Aw: Re: Dealing with Georgian capitalization in programming languages

2018-10-09 Thread Marius Spix via Unicode
The capital ẞ (U+1E9E) has been officially approved by the Council for the 
German Language since July 2018. However, there is no word starting with ß, 
that means the character is only relevant for full-capitalized words. It may 
only stand alone in spaced type, when there is no available italic font-style.

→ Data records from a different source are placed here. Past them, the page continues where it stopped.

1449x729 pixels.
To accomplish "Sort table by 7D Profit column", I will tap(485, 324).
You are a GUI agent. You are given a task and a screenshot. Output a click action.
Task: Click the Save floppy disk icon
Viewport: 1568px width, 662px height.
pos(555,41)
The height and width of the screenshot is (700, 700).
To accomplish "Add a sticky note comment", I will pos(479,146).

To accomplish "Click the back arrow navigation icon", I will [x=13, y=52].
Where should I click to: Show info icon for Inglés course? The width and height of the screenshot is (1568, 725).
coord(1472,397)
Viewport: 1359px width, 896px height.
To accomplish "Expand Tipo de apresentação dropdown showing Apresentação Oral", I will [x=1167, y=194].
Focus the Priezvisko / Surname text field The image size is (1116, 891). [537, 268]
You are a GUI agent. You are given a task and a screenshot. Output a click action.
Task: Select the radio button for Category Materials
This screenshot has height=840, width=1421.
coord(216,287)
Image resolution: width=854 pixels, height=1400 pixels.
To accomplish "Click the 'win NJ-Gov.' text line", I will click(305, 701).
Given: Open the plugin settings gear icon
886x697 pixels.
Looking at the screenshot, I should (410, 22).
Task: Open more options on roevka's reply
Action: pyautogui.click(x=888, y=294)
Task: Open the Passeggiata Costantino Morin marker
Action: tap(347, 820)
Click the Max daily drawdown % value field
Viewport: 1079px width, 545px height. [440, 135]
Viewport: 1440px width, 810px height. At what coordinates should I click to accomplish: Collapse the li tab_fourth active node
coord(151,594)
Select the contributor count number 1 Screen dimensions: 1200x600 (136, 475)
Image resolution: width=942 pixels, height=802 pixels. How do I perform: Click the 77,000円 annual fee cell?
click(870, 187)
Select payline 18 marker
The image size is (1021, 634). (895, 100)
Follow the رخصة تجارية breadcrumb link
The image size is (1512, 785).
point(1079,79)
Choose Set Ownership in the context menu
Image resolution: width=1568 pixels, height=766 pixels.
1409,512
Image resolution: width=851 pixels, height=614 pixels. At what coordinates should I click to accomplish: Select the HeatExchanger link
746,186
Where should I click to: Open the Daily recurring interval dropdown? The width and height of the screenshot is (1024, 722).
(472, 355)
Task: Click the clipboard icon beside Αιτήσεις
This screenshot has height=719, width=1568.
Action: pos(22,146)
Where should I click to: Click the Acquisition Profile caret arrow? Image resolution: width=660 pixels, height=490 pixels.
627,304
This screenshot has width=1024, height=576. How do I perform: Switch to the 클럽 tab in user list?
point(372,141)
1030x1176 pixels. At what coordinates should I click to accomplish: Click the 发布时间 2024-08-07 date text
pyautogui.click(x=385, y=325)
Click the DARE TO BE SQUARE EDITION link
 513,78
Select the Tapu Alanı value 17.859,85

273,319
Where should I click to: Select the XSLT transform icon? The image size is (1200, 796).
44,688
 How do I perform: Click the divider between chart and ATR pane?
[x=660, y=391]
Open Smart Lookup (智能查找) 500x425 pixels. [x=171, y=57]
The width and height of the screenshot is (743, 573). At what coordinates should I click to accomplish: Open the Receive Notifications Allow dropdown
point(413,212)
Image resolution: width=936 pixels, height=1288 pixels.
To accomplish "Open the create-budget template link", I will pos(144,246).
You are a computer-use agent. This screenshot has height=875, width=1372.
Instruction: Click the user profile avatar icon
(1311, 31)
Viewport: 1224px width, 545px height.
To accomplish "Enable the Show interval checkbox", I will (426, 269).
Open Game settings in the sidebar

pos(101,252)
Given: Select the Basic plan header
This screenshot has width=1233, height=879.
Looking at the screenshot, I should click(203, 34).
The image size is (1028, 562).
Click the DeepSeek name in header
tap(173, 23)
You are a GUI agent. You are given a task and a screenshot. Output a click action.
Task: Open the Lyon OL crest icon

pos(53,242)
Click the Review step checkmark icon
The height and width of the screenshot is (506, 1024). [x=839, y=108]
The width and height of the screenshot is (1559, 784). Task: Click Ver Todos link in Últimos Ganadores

In the Ruby bug tracker that there is also an issue with Dutch ij → IJ. The 
dedicated ligatures IJ (U+0133) and ij (U+0133) are not recommended and thus 
never used, but leading ij must always be capitalized to IJ, as in IJSBERG → 
ijsberg → IJsberg. The actual problem is that the current capitalization 
algorithm is based on a regular grammar (type 3). It has to be adjusted for a 
context-sensitive (type 1) grammar. 

Regards,

Marius

 

On 2018/10/09 09:47, Martin J. Dürst wrote:

> I have been thinking through this. It seems quite appealing.
> 
> But I'm concerned there may be some edge cases. I have been able to come
> up with two so far:
> 
> - Applying this to a string starting with upper-case SZ (U+1E9E).
> This may change SZ → ß → Ss.
> - Using the 'capitalize' method to (try to) get the titlecase
> property of a MTAVRULI character. (There's no other way
> currently in Ruby to get the titlecase property.)
> 
> There may be others. If you have some ideas, I'd appreciate to know
> about them.
> 
> This lets me wonder why the UTC didn't simply declare the titlecase
> property of MTAVRULI to be mkhedruli. Was this considered or not? The
> way things are currently set up, there seems to be no benefit of
> MTAVRULI being its own titlecase, because in actual use, that requires
> additional processing.
> 
> Regards, Martin.



Re: Dealing with Georgian capitalization in programming languages

2018-10-09 Thread Martin J. Dürst via Unicode

Hello Ken, others,

On 2018/10/03 06:43, Ken Whistler wrote:

But it seems to me that the problem you are citing can be avoided if you 
simply rethink what your "capitalize" means. It really should be 
conceived of as first lowercasing the *entire* string, and then 
titlecasing the *eligible* letters -- i.e., usually the first letter. 
(Note that this allows for the concept that titlecasing might then be 
localized on a per-writing-system basis -- the issue would devolve to 
determining what the rules are for "eligible" letters.) But the simple 
default would just be to titlecase the initial letter of each "word" 
segment of a string.


Note that conceived this way, for the Georgian mappings, where the 
titlecase mapping for Mkhedruli is simply the letter itself, this 
approach ends up with:


capitalize(mkhedrulistring) --> mkhedrulistring

capitalize(MTAVRULISTRING) ==> titlecase(lowercase(MTAVRULISTRING)) --> 
mkhedrulistring


Thus avoiding any mixed case.


I have been thinking through this. It seems quite appealing.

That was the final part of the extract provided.